(Excerpt from a dataset)
● ● ● ● ● ● ●

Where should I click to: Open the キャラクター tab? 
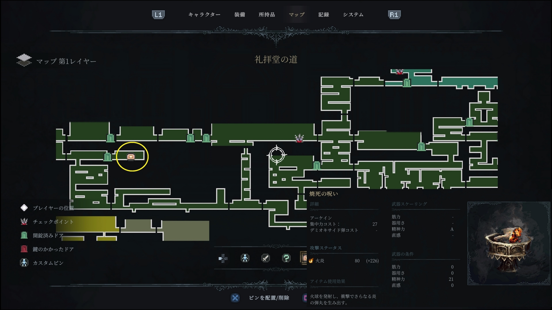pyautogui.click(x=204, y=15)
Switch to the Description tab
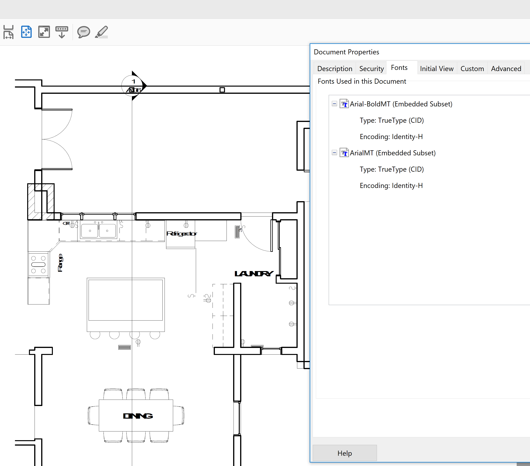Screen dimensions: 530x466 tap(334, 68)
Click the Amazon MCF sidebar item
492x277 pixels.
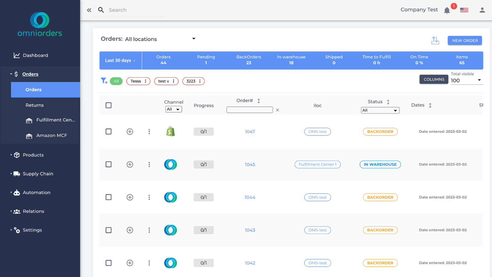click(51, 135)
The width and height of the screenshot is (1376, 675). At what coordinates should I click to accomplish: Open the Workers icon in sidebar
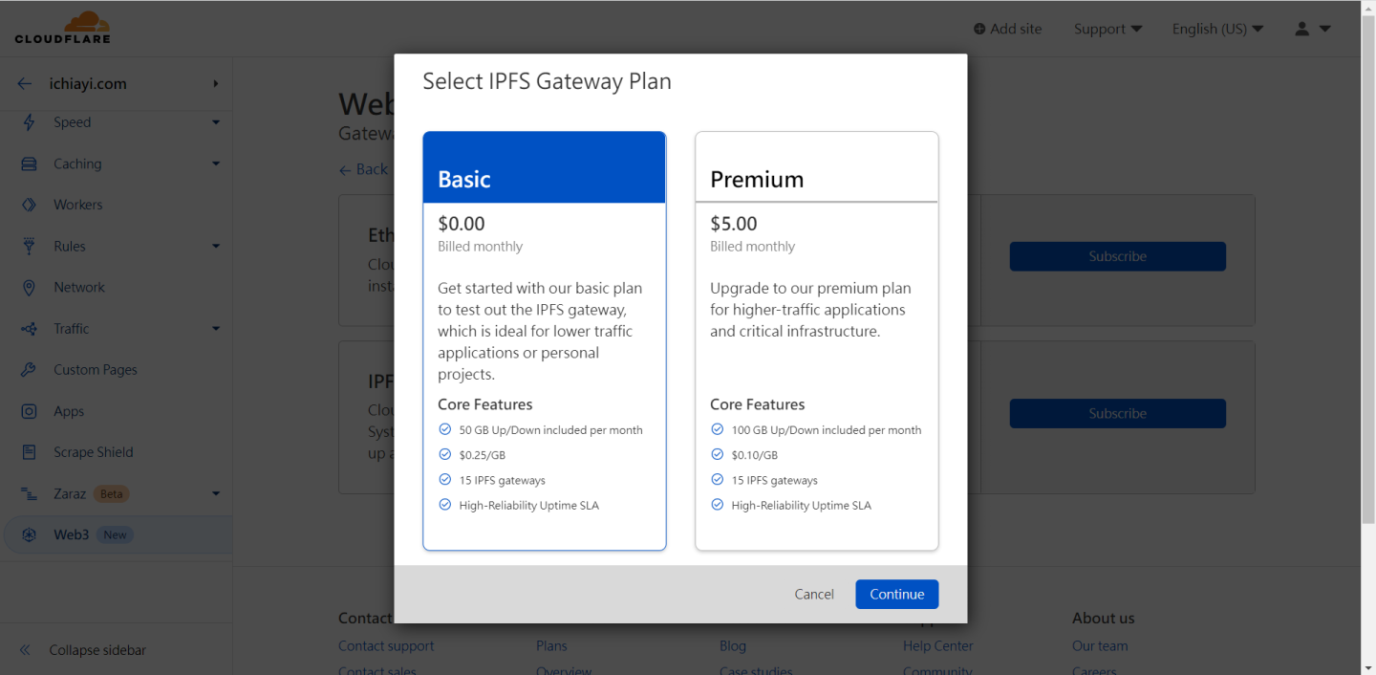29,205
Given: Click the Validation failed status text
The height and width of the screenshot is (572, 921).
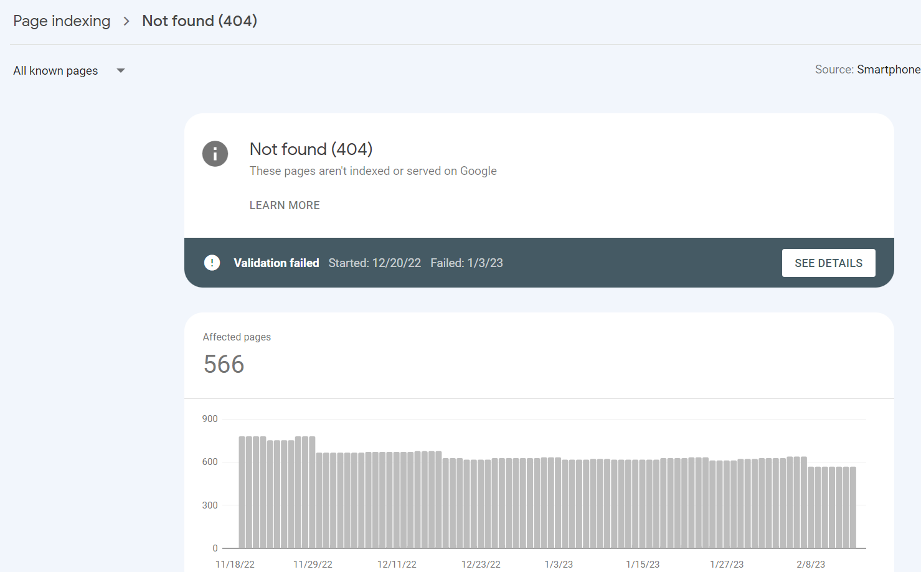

● ● ● ● ● ● ●

Task prompt » Pull out, word for word, the lines of the records from the one containing "Given: Click the" through the end of the records, leaving out the pictures.

Completed task »
Given: Click the Validation failed status text
The height and width of the screenshot is (572, 921).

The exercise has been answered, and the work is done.